• _Source document_:
────────
Default: any of the events specified in Article VII, whether or not any requirement for the giving of notice, the lapse of time, or both, has been satisfied.
Default Rate: the Applicable Rate plus 2%.
Defensible Title: good and indefeasible title, free and clear of all Liens other than Permitted Liens.
Depositary Agreement: that certain Depositary Agreement among Borrower, Lender and Depositary Bank, substantially in the form of Exhibit C, entered into on the date hereof and as the same may be amended, restated, amended and restated, replaced, supplemented or otherwise modified from time to time.
Depositary Bank: UMB Bank, N.A., or such successor bank approved by Borrower and Lender.
Designated Assets: collectively, “Assigned Interests” and the “Marketing Agreements” each as defined in the Assignment Agreements, which were acquired, directly or indirectly, by Borrower pursuant to the Assignment Agreements.
────────
• _Provided information_:
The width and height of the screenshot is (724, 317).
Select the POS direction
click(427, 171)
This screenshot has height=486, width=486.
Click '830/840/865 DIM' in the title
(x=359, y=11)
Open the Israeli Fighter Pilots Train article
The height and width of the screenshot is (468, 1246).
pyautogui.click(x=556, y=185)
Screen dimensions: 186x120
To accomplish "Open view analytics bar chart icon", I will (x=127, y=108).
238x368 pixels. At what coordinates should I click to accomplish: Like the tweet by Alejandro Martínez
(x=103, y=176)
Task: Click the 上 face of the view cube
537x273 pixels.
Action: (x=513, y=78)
────────
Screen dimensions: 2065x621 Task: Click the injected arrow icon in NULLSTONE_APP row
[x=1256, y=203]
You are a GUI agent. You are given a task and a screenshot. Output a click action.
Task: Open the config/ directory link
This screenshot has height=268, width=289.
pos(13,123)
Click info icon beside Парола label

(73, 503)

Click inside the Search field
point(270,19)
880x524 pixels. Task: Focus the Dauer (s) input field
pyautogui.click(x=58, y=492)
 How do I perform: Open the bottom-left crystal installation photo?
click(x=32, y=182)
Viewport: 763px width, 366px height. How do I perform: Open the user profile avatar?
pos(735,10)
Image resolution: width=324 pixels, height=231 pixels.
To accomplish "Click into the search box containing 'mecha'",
────────
• _Work instructions_: Copy out the stretch of the loan definitions from "Depositary Agreement: that" through "time to time.", word for word. The rows play no part in what comes next.

• _Written reply_:
Depositary Agreement: that certain Depositary Agreement among Borrower, Lender and Depositary Bank, substantially in the form of Exhibit C, entered into on the date hereof and as the same may be amended, restated, amended and restated, replaced, supplemented or otherwise modified from time to time.